The prices of ready-to-move-in properties becoming as cheap as those of under-construction homes may be good news for home buyers, but it may spell trouble for small builders/promoters.
The prices of ready-to-move-in (RTM) properties becoming as cheap as those of under-construction (UC) homes may be good news for home buyers, but it may spell trouble for small builders/promoters. As ready-to-move-in properties have several benefits over under-construction homes – like saving in rent payout by readily moving to the new house, no GST, no uncertainty regarding completion period or escalation in price due to delay in construction, no uncertainty over tax benefits on home loan due to delay etc – people try to buy homes having completion certificate, unless under-construction properties are comparatively very cheaper.
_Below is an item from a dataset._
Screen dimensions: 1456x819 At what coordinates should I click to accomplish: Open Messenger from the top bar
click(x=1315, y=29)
“Previously, the ultimate selling proposition of under-construction homes was significantly lower prices over ready-to-move options,” says Anuj Puri, Chairman – ANAROCK Property Consultants.
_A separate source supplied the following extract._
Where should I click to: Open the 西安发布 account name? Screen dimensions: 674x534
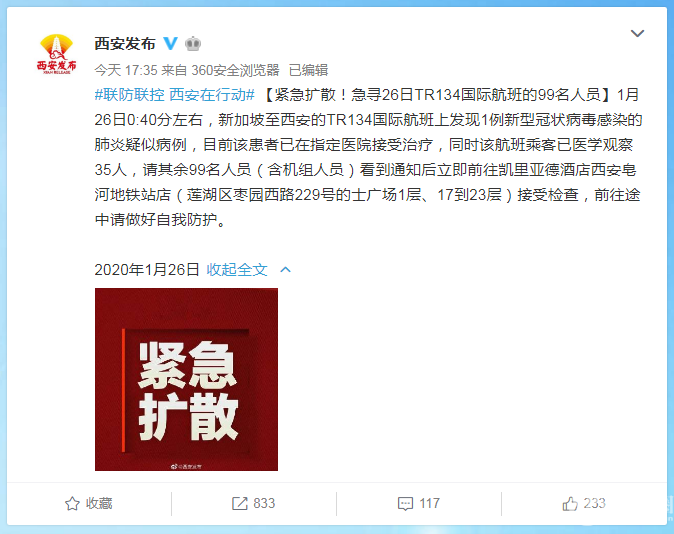(x=125, y=43)
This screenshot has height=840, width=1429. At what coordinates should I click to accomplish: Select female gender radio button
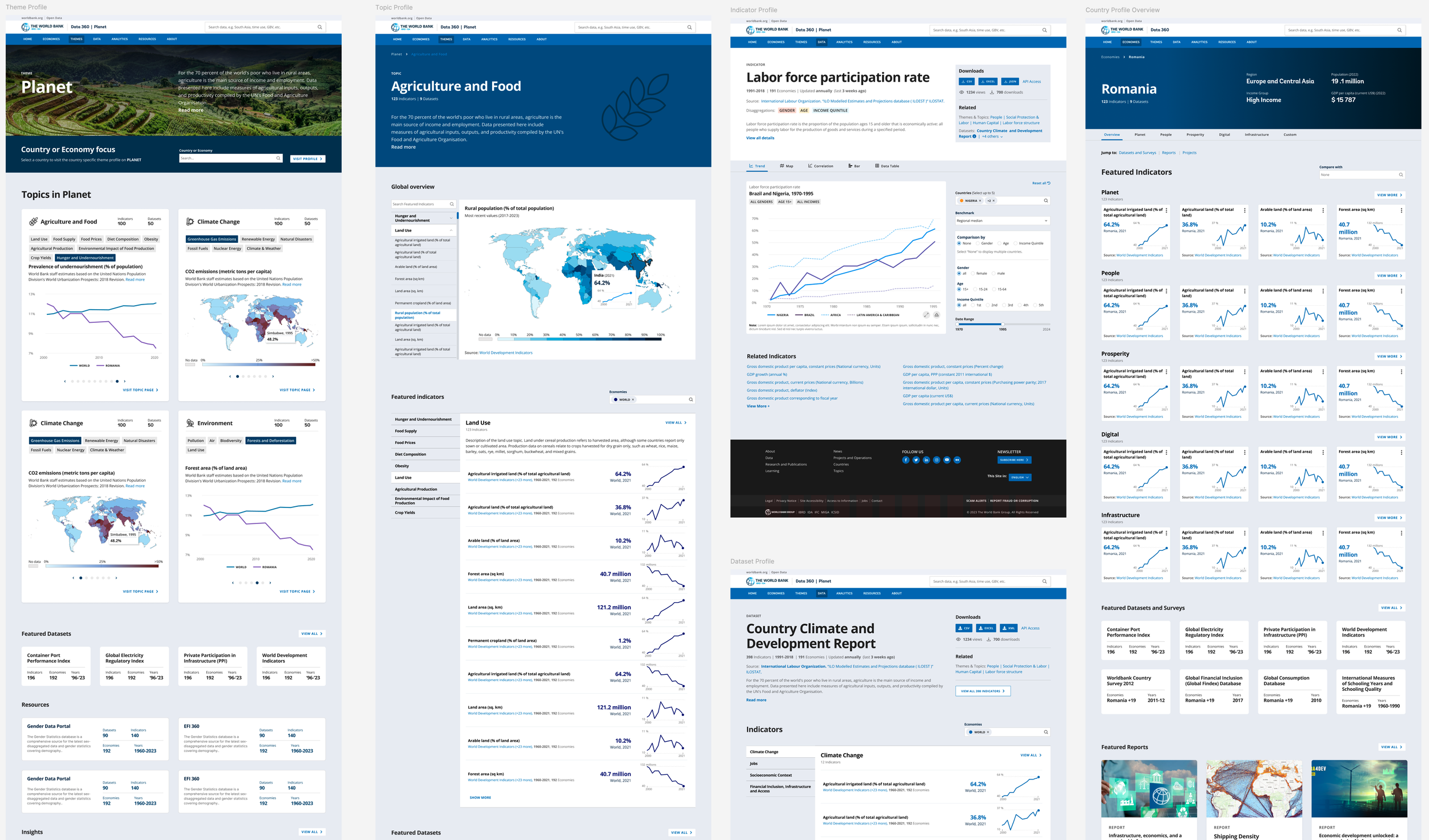(x=973, y=273)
“The RTM premium was primarily on the ‘instant gratification’ quotient, immediate freedom from rent and zero construction risk. In the last two years, the price gap between these two categories has eroded. In 2017, the price gap in the top 7 cities was anywhere between 8-12 per cent; this reduced to 5-9 per cent in 2018 and sank further to 3-7 per cent in 2019. Along with the other benefits that ready homes provide, they attract no GST,” he added.
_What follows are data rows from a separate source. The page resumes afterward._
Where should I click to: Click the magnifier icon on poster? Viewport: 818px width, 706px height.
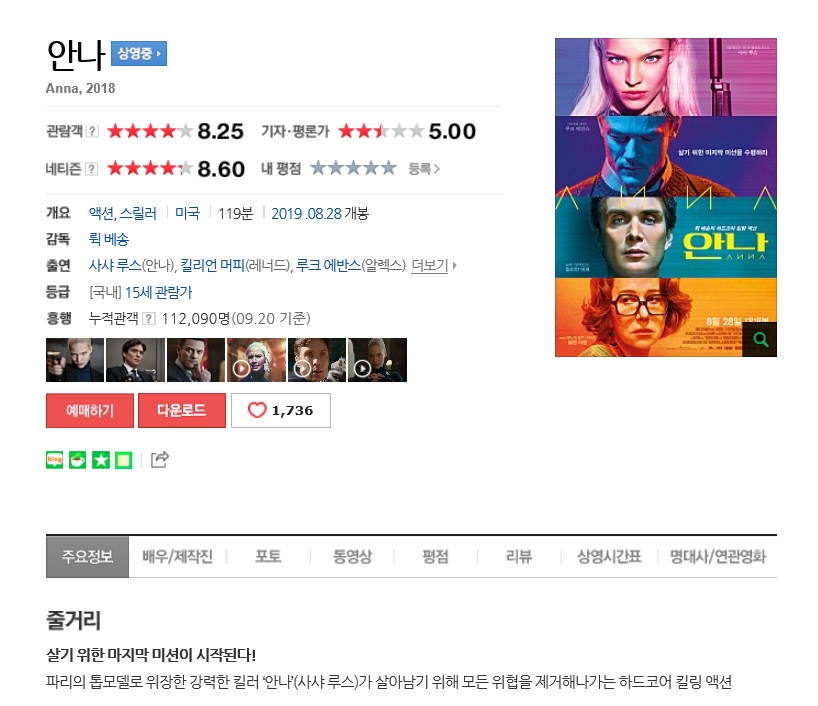[760, 340]
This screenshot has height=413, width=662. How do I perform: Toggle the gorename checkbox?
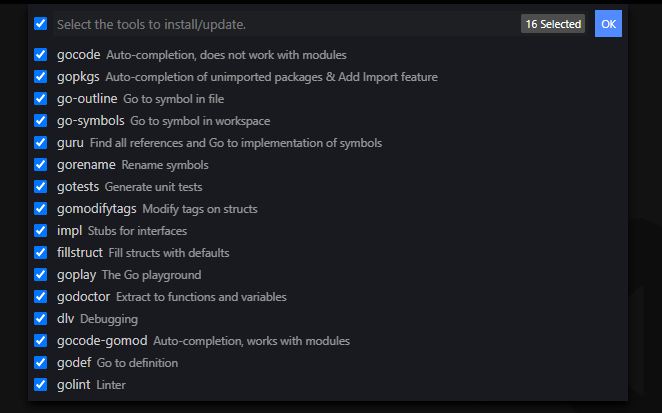(41, 164)
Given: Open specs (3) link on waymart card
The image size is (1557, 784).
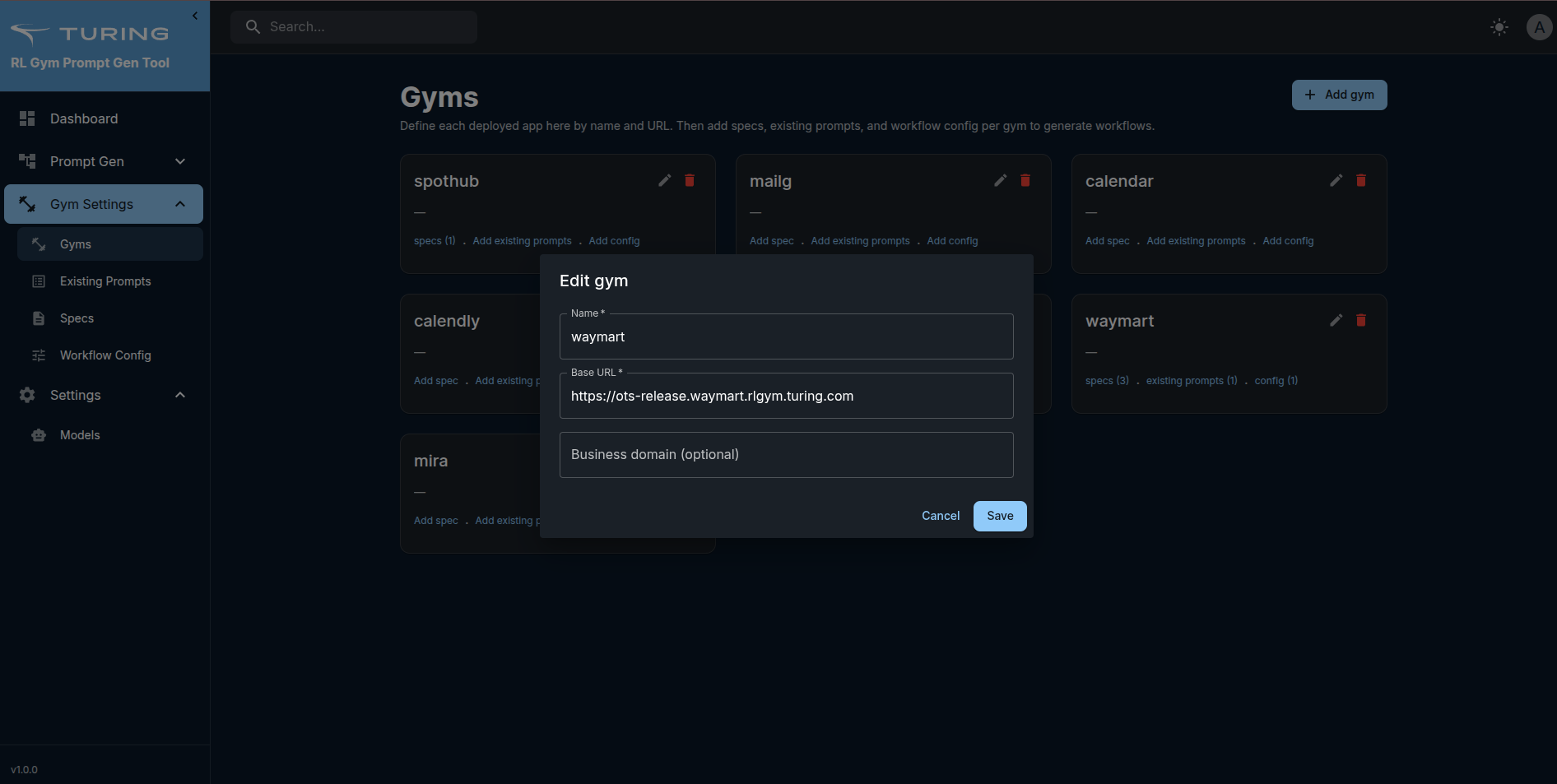Looking at the screenshot, I should click(1106, 380).
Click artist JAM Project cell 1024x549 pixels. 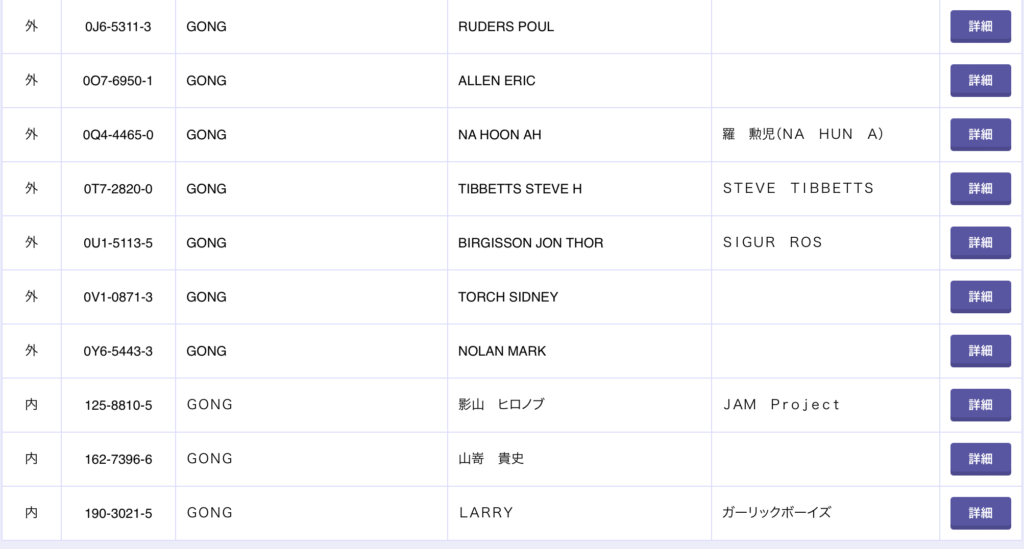(x=781, y=405)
However, for home buyers without sufficient lump sum money to make the required down payment at one go, under-construction homes provide some room to pay in installments. Similarly, for cash-starved builders/promoters, getting money in installments provide much-needed liquidity to continue with construction activities.
With the under-construction homes losing the cost advantage, most home buyers, however, would prefer to go for ready-to-move-in properties leaving the under-construction segment out in cold.
As the flow of hard cash has dried up after the demonetisation and easy loans become unavailable due to NBFC liquidity crisis that was triggered by the IL&FS fiasco, discontinuation of regular cash flow to under-construction homes would make taking up new projects unviable for small players, who don’t have deep pockets.